- [TASK REQUIREMENTS] Each record, word for word and stripped of pictures, is what the answer should contain.

- [Stored data]
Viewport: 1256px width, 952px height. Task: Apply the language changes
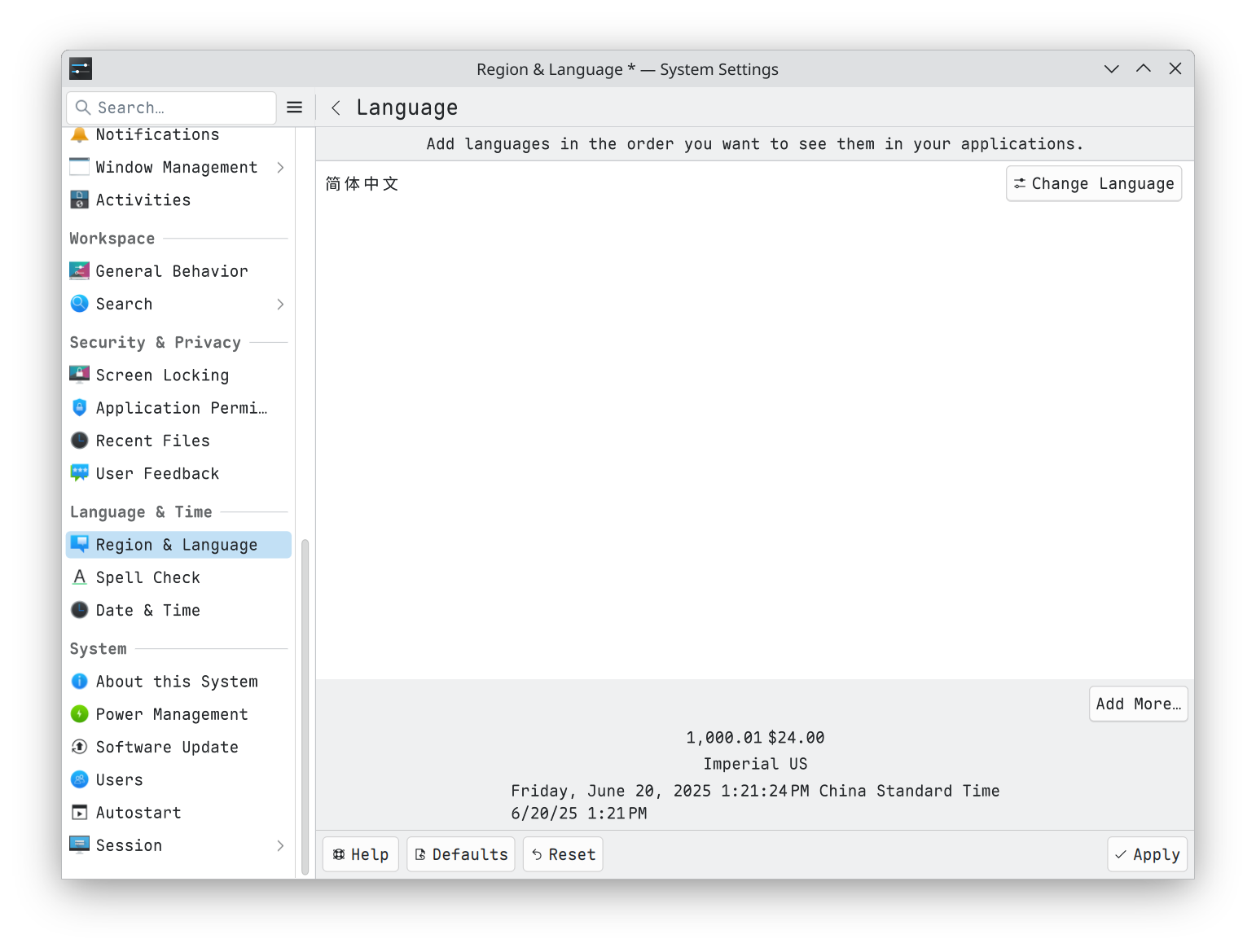(1147, 854)
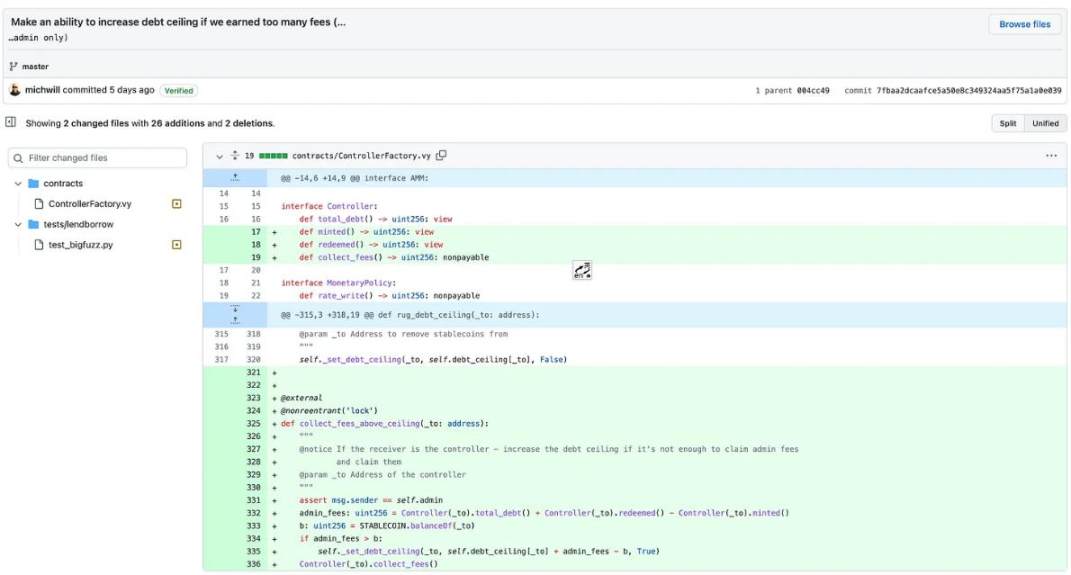Switch to Unified diff view
This screenshot has height=575, width=1071.
(x=1045, y=124)
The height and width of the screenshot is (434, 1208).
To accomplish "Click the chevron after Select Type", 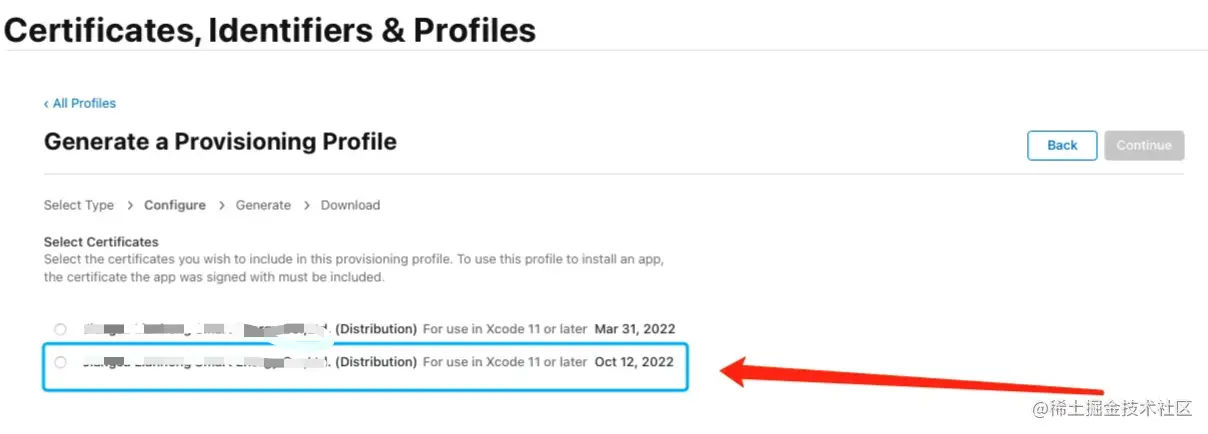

- [WRITTEN ANSWER]
Viewport: 1256px width, 952px height. Task: Apply the language changes
(1147, 854)
Switch to Unified diff view
This screenshot has height=575, width=1071.
(x=1045, y=124)
The height and width of the screenshot is (434, 1208).
To accomplish "Click the chevron after Select Type", 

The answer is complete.